İdrimi’nin bu öyküsü Mitanni’nin siyasi örgütlenmesi hakkında da bilgi vermektedir. Mitanni başkenti olarak kabul edilen Vaşşukkani’den yönetilen devlete bağlı kimi küçük krallıklar ve beylikler bulunmaktaydı. Halep ve merkezi Alalah olan Mukiş ülkeleri bunlar arasında idi.


Alalah Kralı İdrimi ile Kizzuvatna Kralı Pilli arasındaki esir değişimi ile ilgili anlaşma

Mitanni ülkesinin coğrafi sınırları tam olarak belirlemek güçtür. Ama gerek İdrimi heykeli gibi yazılı belgeler gerekse az sayıdaki arkeolojik tanımlanabilir bulgu, bazı bölgelerin Mitanni Krallığı’nın sınırları dâhilinde olabileceğine dair önemli kanıtlar sunar. Çukurova veya Elbistan bölgesine lokalize edilen Kizzuvatna Krallığı ile Antakya'nın güneyinde yer alan Ugarit Kralığı da Mitanni Krallığı’nın kısmı egemenlik alanına dâhil olmuştur. Mitanni Krallığına bağlı yerel krallıklar birçok noktada özgür hareket edebiliyorlardı. Örneğin arkeolojik kazılarda elde edilmiş olan bir tabletten Alalah Kralı İdrimi'nin, Kizzuvatna Kralı Pilli’ya ile bir antlaşma imzalayabilecek bağımsızlığa sahip olduğu anlaşılmaktadır. Genellikle Kizzuvatna’nın 2.binyılın ortalarından itibaren birçok açıdan Hurri etkisine girdiği ve bu çerçevede siyasi anlamda da Mitanni egemenliğinde olduğu anlaşılmaktadır. Hititler’deki Hurri etkisi de Hitit Kralı III. Hattuşili’nin Kizzuvatna’lı olan eşi Puduhepa ya bağlanmaktadır.

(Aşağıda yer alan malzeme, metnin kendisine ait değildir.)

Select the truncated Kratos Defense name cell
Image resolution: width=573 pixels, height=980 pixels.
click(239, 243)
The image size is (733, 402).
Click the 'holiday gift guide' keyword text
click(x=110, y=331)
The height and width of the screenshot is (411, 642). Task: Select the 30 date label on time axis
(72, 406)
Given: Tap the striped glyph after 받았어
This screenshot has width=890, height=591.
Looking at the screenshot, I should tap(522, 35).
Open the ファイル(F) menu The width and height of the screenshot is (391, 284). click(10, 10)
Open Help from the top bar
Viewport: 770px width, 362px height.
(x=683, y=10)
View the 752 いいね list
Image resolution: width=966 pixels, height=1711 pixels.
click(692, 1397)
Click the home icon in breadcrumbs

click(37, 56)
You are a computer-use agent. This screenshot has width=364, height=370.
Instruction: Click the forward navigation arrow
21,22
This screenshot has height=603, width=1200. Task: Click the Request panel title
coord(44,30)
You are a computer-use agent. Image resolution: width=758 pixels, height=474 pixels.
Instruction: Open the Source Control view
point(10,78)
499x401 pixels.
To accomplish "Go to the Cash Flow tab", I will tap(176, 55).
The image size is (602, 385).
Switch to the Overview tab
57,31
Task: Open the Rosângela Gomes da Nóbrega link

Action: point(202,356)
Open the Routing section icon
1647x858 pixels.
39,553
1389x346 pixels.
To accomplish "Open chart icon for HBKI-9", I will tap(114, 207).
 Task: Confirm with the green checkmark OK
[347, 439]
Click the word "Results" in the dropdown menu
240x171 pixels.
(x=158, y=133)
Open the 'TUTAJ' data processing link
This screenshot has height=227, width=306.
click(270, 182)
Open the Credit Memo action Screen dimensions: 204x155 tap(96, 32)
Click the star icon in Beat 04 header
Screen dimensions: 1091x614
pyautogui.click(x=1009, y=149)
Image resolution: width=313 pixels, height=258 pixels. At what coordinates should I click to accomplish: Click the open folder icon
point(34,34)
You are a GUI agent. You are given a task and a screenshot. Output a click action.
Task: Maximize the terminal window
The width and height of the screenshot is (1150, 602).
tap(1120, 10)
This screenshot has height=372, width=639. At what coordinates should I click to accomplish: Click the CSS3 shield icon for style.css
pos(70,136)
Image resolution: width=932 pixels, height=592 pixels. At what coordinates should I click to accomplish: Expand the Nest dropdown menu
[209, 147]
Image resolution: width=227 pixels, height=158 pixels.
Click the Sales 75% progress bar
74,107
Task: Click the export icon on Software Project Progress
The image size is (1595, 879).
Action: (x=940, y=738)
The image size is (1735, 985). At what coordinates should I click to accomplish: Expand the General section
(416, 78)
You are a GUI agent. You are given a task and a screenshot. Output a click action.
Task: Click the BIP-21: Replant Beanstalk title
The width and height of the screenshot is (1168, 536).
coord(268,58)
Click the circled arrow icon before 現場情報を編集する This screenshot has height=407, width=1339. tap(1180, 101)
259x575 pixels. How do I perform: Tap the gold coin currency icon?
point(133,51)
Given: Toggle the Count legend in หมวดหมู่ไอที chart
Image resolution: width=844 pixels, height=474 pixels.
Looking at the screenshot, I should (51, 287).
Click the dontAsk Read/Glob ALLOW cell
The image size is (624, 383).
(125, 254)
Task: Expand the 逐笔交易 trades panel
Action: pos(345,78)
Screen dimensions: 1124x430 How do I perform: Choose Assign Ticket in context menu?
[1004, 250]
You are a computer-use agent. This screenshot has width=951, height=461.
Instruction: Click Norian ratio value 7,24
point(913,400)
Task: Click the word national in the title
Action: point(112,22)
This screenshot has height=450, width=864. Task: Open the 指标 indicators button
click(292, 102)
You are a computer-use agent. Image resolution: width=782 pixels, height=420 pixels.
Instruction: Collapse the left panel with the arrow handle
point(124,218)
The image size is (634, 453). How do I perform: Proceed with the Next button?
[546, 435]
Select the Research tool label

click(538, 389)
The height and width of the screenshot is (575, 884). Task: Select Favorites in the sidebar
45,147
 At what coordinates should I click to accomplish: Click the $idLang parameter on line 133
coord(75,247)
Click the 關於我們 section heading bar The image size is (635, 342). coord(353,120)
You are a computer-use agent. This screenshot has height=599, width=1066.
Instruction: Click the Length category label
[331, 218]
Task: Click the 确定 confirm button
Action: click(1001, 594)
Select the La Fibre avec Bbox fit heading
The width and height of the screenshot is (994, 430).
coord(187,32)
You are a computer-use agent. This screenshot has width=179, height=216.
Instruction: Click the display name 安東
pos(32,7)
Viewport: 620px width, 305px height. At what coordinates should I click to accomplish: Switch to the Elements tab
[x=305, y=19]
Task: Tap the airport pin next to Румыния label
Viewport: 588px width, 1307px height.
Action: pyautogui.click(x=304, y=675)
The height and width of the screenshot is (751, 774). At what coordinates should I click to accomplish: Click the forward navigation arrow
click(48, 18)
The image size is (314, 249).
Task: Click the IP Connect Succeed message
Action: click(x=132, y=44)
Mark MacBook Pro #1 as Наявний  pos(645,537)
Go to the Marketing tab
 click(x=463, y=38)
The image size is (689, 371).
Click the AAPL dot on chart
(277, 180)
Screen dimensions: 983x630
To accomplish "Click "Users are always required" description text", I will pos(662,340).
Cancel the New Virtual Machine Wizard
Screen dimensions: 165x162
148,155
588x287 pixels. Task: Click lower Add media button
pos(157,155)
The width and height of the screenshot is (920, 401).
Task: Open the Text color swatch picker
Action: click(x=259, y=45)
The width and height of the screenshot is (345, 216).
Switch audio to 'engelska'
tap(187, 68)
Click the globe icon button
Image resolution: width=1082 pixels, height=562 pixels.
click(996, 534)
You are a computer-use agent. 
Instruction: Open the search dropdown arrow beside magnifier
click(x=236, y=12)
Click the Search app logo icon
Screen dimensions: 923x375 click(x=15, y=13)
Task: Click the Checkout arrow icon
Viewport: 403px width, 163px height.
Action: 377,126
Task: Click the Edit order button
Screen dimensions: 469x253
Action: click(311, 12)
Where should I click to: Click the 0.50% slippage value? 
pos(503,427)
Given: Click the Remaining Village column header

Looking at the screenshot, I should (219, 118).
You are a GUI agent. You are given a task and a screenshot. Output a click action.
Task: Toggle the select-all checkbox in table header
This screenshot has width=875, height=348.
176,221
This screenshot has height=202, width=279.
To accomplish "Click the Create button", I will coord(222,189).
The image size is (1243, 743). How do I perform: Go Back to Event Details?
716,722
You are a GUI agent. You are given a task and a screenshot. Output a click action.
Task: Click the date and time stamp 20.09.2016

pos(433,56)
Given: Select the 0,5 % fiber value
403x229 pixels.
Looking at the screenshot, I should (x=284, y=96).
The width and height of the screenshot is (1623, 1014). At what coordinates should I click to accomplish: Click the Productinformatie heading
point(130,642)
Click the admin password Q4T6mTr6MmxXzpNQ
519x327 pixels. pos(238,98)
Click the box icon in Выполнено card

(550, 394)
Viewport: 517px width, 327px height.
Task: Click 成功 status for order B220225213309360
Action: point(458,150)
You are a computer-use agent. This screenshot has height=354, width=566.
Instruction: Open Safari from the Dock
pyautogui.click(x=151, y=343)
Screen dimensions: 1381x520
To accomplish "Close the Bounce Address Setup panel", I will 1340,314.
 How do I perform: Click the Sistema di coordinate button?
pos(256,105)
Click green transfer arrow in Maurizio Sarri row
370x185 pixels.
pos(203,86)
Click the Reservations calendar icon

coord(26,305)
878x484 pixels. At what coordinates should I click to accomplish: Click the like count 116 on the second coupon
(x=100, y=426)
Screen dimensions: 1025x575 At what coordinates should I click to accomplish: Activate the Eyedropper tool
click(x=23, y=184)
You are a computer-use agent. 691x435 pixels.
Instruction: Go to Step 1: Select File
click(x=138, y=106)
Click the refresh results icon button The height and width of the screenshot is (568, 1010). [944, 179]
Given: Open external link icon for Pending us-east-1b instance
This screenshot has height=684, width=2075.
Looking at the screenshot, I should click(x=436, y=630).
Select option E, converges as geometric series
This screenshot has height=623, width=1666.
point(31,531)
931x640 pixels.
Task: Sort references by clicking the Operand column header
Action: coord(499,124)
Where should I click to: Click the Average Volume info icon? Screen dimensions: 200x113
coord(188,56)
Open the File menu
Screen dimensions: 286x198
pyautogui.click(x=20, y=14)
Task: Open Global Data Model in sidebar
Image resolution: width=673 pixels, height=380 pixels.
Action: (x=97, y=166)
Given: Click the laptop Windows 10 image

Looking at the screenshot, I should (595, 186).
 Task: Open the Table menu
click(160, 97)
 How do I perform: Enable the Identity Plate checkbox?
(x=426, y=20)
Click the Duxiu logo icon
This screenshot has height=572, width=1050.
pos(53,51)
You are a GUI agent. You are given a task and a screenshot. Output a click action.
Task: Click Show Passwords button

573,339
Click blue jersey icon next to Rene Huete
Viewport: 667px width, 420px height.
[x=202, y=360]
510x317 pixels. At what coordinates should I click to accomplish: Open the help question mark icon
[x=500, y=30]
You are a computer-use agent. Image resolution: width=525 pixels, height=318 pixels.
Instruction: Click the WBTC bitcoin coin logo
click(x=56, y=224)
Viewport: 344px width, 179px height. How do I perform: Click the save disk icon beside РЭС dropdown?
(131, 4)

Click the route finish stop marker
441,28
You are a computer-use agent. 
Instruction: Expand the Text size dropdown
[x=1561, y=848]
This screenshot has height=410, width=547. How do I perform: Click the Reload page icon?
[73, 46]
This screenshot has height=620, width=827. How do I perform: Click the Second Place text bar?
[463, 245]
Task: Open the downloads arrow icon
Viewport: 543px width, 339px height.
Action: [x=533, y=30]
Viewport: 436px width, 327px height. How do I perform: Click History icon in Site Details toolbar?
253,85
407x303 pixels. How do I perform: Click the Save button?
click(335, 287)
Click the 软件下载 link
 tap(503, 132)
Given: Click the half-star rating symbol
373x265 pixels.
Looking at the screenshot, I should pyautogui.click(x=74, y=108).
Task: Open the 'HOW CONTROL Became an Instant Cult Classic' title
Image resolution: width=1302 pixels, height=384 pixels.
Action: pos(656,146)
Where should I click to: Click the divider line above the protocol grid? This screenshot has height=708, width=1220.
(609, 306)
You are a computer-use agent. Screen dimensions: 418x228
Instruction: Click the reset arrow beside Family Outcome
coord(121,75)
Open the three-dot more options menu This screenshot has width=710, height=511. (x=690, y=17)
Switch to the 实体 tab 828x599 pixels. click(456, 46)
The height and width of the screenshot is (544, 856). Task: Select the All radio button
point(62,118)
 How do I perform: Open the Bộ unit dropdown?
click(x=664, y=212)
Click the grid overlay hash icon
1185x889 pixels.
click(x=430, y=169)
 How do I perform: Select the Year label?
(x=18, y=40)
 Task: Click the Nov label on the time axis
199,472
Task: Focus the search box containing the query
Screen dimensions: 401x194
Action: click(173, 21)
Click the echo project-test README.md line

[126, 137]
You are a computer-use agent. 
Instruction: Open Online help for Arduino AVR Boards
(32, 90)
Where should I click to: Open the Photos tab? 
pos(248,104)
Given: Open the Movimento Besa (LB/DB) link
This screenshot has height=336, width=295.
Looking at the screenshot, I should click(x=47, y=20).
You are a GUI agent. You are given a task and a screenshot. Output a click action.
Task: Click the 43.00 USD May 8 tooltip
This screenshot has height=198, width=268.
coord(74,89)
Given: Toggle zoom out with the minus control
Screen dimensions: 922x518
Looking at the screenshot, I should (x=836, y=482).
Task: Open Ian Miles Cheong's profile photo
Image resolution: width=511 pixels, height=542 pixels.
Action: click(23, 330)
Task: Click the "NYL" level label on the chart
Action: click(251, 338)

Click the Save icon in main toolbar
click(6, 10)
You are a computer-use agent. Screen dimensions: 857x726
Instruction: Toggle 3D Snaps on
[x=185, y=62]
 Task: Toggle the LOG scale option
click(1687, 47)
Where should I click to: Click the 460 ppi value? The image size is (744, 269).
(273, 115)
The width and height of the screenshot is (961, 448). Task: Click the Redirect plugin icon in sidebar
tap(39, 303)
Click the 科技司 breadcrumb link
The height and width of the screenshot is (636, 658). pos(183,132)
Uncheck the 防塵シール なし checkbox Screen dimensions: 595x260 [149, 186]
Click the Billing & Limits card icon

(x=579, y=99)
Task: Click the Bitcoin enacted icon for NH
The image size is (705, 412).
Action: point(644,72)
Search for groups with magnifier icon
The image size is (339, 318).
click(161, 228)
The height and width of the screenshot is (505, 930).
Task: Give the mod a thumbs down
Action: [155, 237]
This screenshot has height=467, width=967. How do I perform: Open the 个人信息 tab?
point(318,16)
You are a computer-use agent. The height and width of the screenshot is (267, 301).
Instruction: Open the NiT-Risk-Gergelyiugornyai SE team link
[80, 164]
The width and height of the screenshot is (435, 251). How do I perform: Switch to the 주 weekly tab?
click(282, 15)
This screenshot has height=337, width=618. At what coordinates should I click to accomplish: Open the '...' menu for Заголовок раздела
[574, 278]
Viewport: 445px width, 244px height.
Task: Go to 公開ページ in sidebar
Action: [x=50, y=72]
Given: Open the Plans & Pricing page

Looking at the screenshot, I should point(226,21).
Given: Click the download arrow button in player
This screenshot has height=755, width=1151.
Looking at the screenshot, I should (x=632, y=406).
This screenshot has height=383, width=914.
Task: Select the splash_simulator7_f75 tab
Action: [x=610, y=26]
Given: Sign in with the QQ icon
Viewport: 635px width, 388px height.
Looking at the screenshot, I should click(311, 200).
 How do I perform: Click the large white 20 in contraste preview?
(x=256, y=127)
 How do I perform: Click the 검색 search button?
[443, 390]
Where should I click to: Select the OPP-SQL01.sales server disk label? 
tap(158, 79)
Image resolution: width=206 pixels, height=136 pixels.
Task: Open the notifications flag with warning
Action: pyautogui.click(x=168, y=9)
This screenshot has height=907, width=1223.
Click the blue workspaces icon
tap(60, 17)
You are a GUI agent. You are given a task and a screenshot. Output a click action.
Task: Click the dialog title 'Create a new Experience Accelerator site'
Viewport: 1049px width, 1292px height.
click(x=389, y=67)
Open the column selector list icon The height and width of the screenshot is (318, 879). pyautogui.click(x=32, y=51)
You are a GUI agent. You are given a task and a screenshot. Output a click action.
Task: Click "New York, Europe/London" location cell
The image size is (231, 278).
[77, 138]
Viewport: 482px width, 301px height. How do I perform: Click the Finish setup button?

Yazılıkaya Açık Hava Tapınağı. Hititlerin baş tanrısı firtına tanrısı Tešup, baş tanrıça güneş tanrıçası Hepat, oğulları Šarruma, kızları Allanzu ve kız torunları. Tešup  dağ tanrıları Namni-Hazzi, Hepat-Šarruma diş aslan, Allanzu-torun  Kartal üzerinde tasvir edilmişlerdir.

Hurriler ile ilişkilendirilen yaklaşık 40 metin Hitit Başkenti Hattuşa’da bulunmuştur. Hititler üzerindeki Hurri etkisi oldukça yoğun gözükmektedir ki İmparatorluk Dönemi bazı Hitit krallarının isimleri bile Hurricedir. Yine dinsel ve kimi kültsel uygulamalarda güçlü bir Hurri etkisi görülmektedir. Örneğin Hititler’in en önemli Açıkhava kült alanı olarak kabul edilen Yazılıkaya Açıkhava Tapınağı’nda betimlenen tanrılar Hurri tanrılarıdır. Fırtına Tanrısı Teşup ve eşi Hepat Yazılıkaya A Odası’nda betimlenmiştir.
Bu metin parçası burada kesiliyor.